Lauren: Yes, and that's how we ended up finding that balance of getting it to work where the garment would feel comfortable, but you could have the fabrics doing what they needed to do without doing weird things with the garment.


4. Do people wear the garments as underwear, or do you recommend wearing underwear underneath them and then the garment on top?

Lauren: Great question. There's a couple of factors there, and it's going to come down to personal preference. 

You can wear them either way and they will be effective. I personally like wearing them as underwear. It's just less clothing that I have to manage throughout the day. However, if you wanted it to not have to wash it as frequently, or if you had fewer pairs and you were trying to make them go further, you could wear underwear underneath to help with that. So that's something folks have done and can do, but you could go either way.


5. How can external support truly help what feels like a very internal issue?

Margo: Everyone's symptoms with prolapse come from different sources. For some of us, our symptoms truly are you feeling that organ displaced because the sensory sensation in our vagina is different and it's in that outer one third and you're feeling it. Sometimes external support can help that. 
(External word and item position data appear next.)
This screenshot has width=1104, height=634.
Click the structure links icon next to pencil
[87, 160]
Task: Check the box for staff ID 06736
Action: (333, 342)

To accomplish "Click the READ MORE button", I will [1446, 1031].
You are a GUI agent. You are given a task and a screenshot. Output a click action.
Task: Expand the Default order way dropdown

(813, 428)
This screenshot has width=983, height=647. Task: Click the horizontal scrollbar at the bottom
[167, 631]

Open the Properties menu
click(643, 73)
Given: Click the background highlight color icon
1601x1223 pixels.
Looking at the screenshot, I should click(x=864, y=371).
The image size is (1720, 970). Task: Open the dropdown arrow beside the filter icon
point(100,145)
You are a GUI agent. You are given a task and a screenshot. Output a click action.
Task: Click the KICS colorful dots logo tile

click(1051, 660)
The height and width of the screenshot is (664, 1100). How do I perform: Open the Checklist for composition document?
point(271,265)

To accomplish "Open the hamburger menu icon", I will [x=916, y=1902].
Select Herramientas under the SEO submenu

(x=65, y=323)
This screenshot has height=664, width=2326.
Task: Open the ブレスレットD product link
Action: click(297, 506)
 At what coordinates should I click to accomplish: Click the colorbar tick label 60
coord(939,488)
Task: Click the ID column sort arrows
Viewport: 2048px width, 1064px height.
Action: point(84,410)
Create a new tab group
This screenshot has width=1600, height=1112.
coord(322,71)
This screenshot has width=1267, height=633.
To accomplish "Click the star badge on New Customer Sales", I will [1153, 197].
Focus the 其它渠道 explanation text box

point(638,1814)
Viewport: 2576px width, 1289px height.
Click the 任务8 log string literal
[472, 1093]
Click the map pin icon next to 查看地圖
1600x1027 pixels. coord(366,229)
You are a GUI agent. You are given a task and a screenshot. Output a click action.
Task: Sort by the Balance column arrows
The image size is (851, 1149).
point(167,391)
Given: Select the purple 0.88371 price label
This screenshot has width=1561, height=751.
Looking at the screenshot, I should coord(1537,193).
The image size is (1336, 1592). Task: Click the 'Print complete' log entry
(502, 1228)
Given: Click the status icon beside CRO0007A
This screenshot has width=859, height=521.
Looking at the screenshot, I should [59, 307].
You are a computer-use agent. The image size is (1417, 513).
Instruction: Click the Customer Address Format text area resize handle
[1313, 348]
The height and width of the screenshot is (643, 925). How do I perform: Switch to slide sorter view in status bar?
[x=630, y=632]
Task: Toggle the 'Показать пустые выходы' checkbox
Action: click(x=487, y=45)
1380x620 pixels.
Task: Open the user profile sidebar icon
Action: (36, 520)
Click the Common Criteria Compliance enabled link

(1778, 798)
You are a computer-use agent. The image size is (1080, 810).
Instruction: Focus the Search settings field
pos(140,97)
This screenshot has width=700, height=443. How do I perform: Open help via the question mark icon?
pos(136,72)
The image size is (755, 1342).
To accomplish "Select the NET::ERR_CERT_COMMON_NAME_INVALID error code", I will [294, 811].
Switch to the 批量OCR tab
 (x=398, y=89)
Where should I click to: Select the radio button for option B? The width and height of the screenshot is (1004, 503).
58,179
Or maybe you're on the side where all your symptoms are muscular and the tension is making you feel that “misplaced tampon” sensation, that bulge, that heaviness. And so these would be probably a really great option in that case. And then there's other people who have more issues with swelling, so they might have vulvar varicosities, hemorrhoids, and things like that. And so a compression on the perineum and throughout that gusset area would be really helpful for those conditions. So it really depends on where your symptoms are coming from with prolapse. But in my mind, the garment is worth trying because the more options you have for symptom management, the better and more freeing life feels.


**Medical Disclaimer: This post is intended to provide information and resources only. This post or any of the information contained within should not be used as a substitute for professional diagnosis, treatment, or advice. Always seek the guidance of your qualified healthcare provider with any questions you may have regarding your healthcare, conditions, and recommended treatment.